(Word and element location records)
>>>
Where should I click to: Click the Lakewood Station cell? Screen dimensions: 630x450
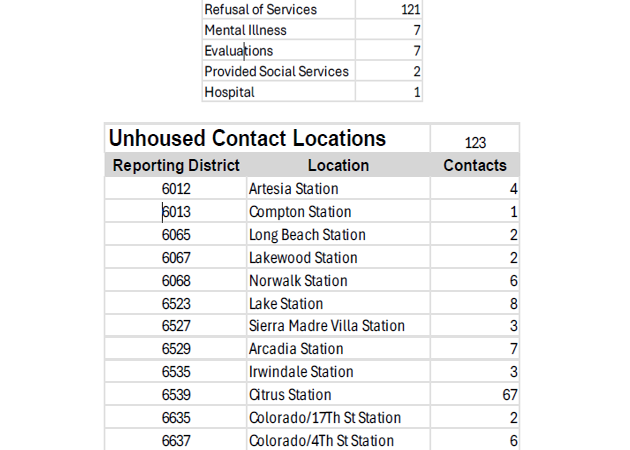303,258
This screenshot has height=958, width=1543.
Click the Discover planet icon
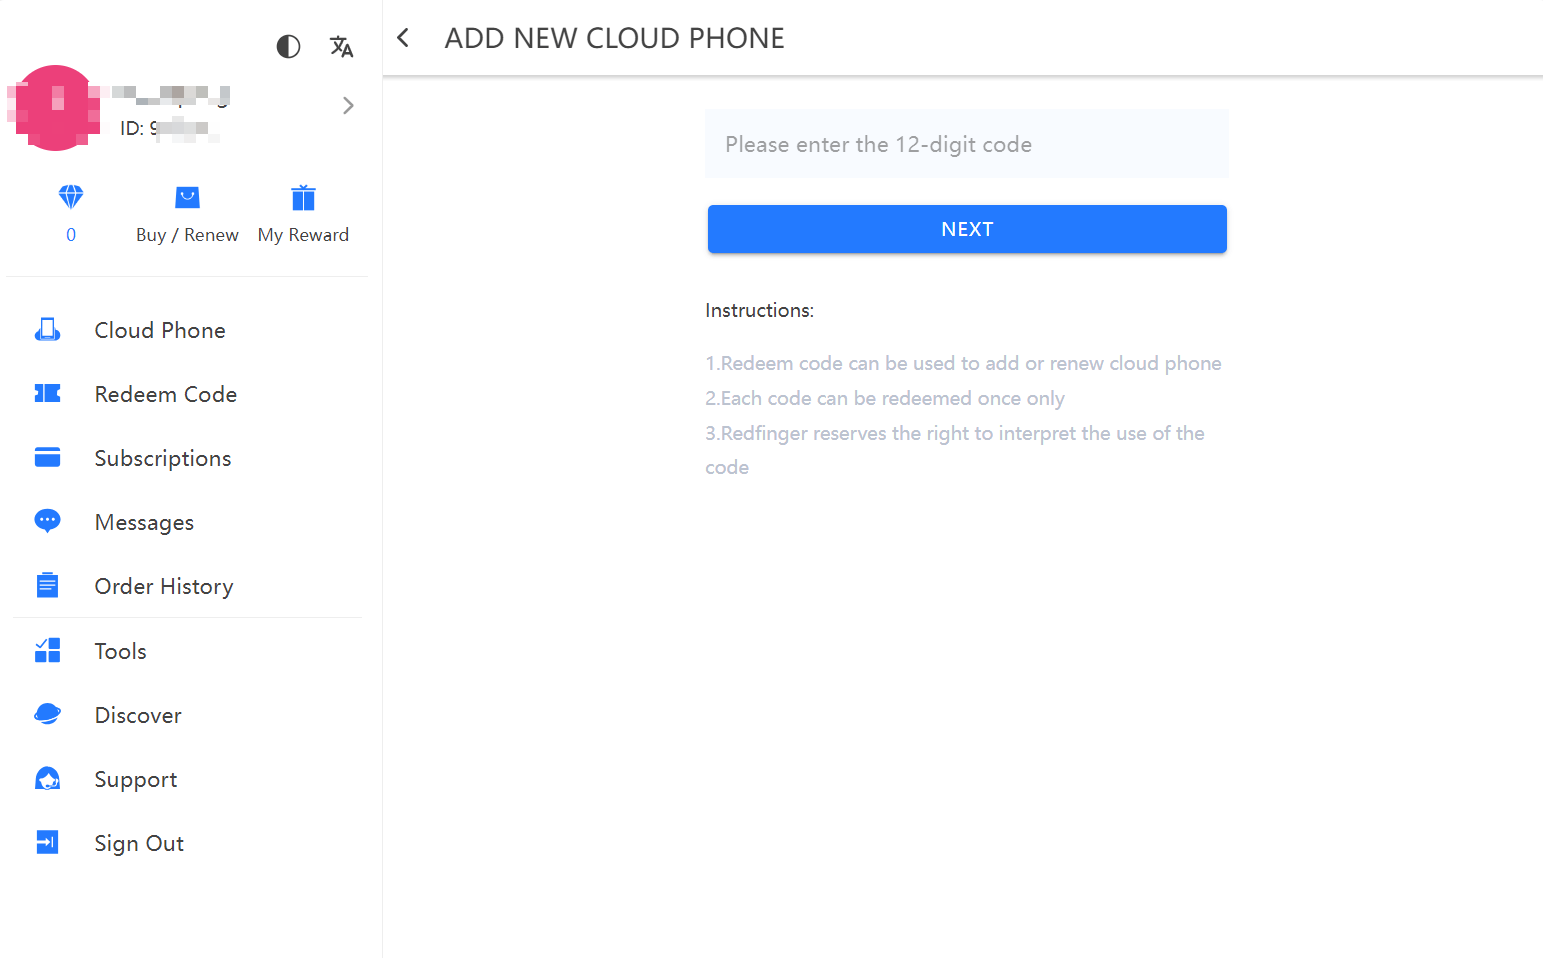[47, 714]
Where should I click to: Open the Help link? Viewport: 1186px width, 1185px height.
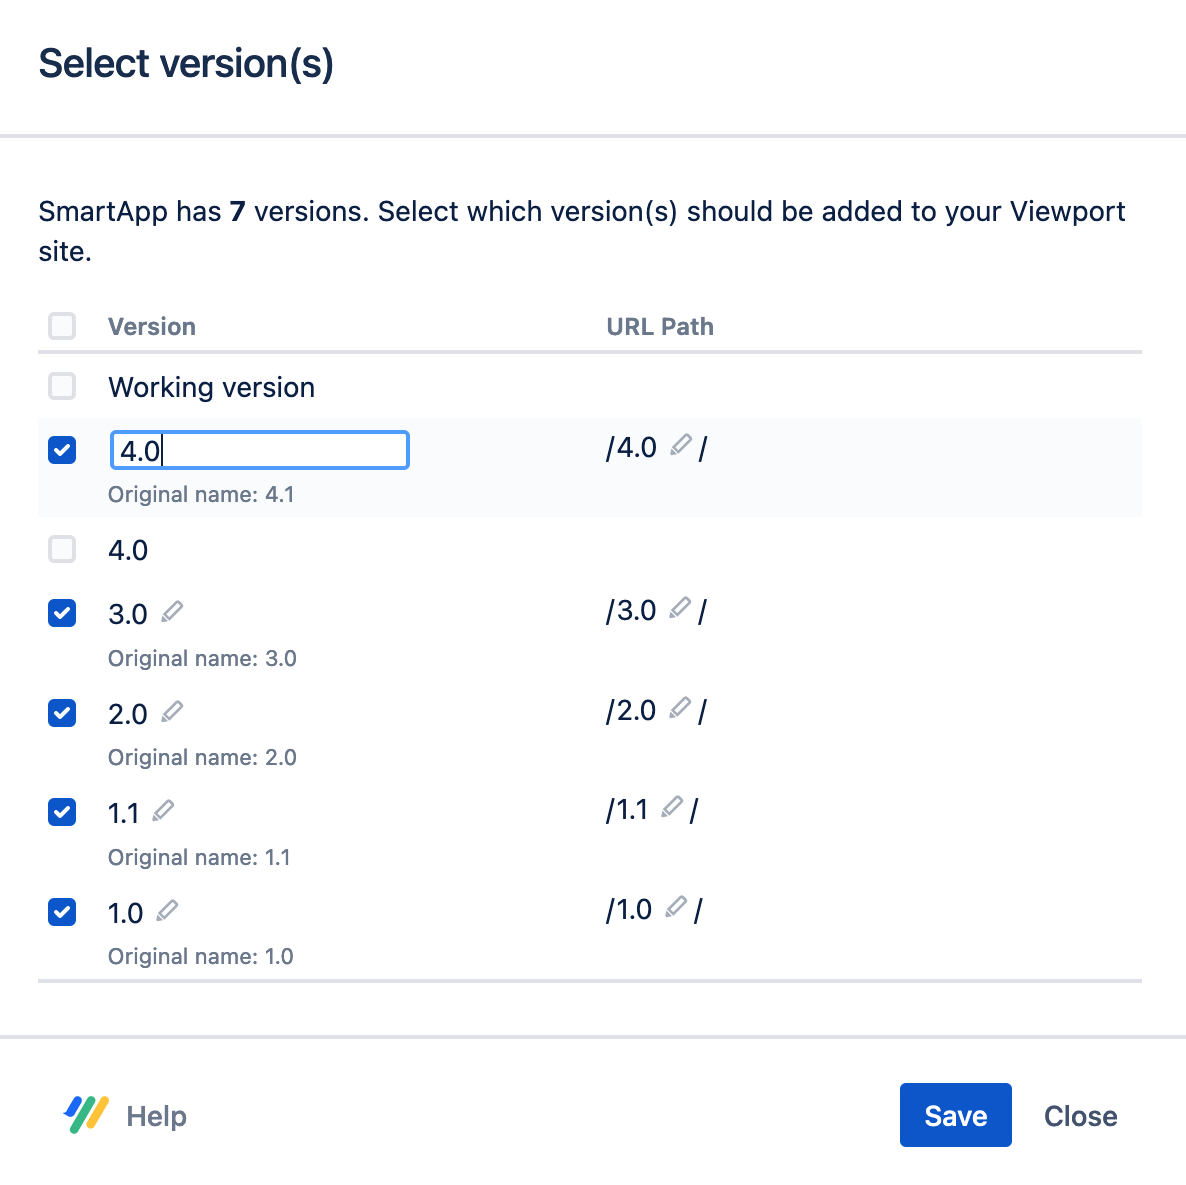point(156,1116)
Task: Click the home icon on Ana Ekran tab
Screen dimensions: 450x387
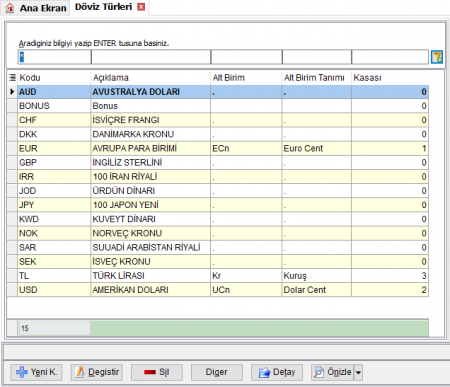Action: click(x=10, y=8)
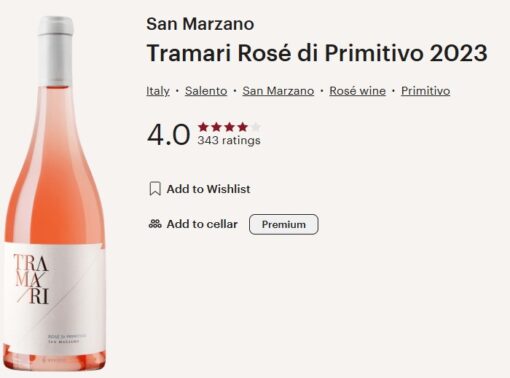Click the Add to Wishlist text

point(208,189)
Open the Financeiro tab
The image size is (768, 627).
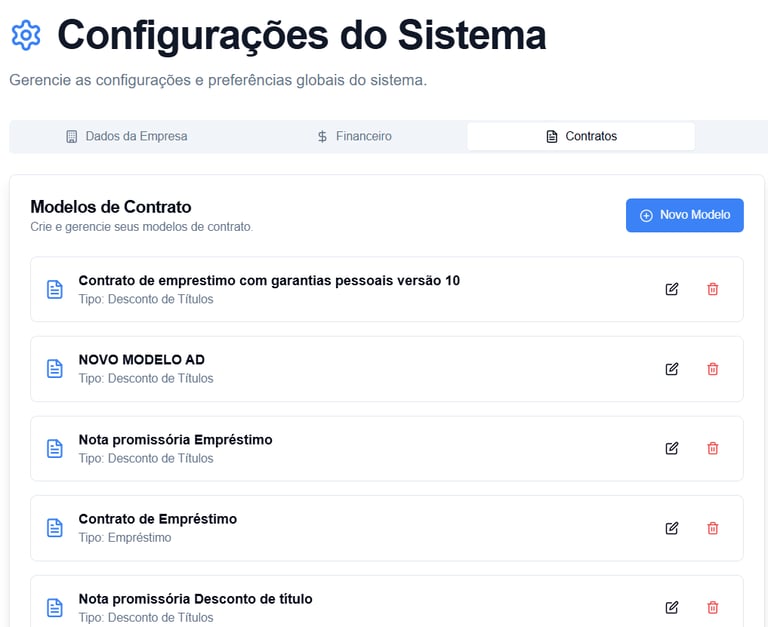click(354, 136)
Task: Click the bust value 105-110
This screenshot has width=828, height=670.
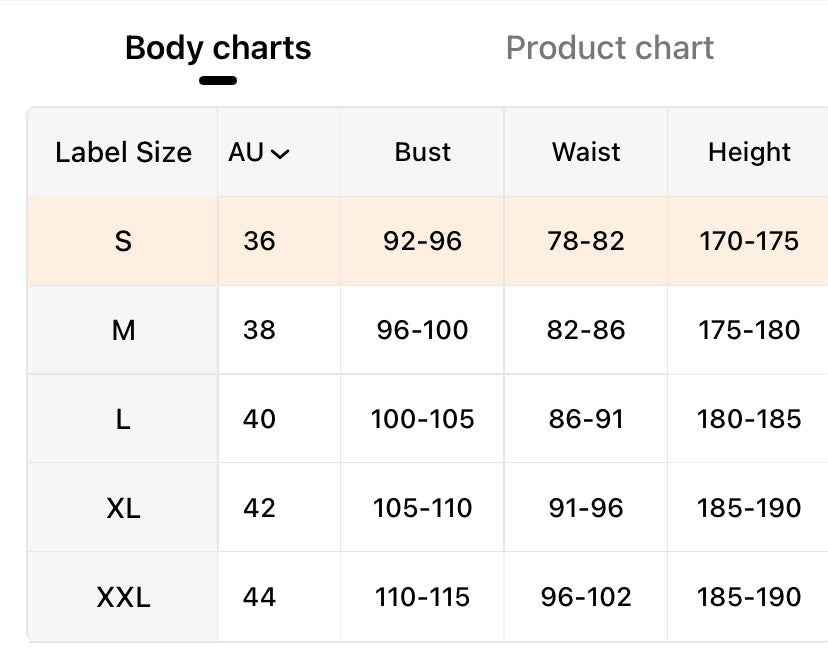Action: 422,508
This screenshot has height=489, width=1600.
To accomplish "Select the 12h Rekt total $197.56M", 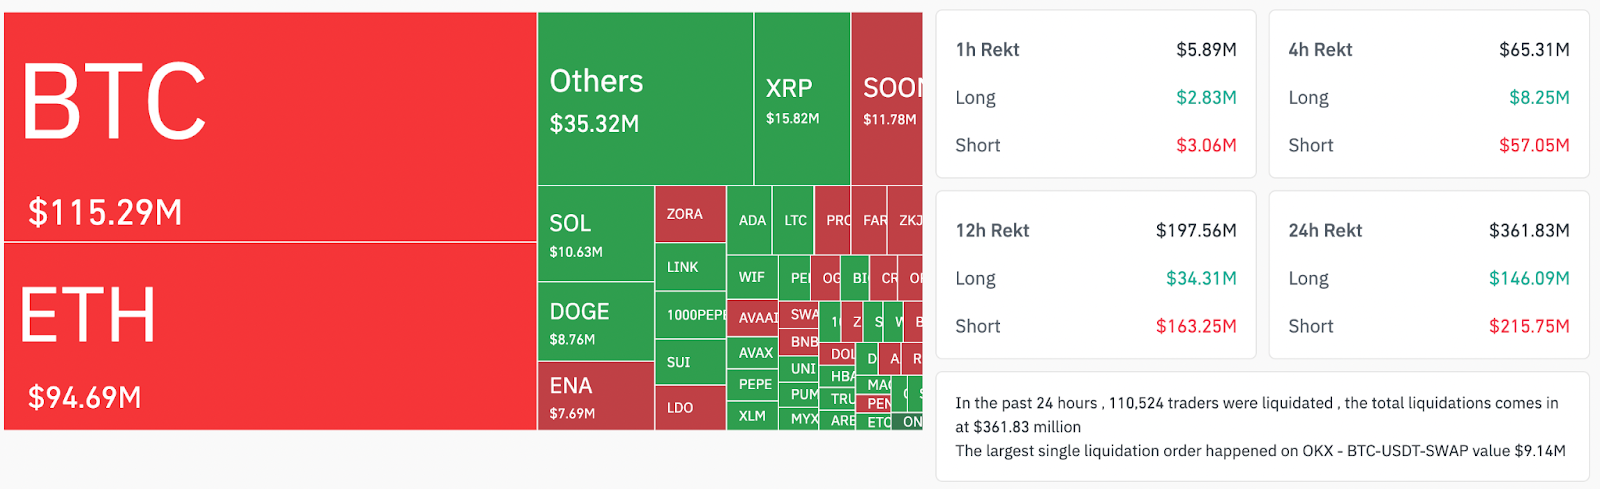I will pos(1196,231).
<<<
Task instructions – In the rows from the start of the records through the line containing "point(156,1116)", replace "Help link" with "Support link" and give those lines again with nothing else changed, leaving the pictures out.

Solution –
Where should I click to: Click the Lakewood Station cell? Screen dimensions: 630x450
303,258
This screenshot has height=958, width=1543.
Click the Discover planet icon
[47, 714]
Where should I click to: Open the Support link? Viewport: 1186px width, 1185px height.
point(156,1116)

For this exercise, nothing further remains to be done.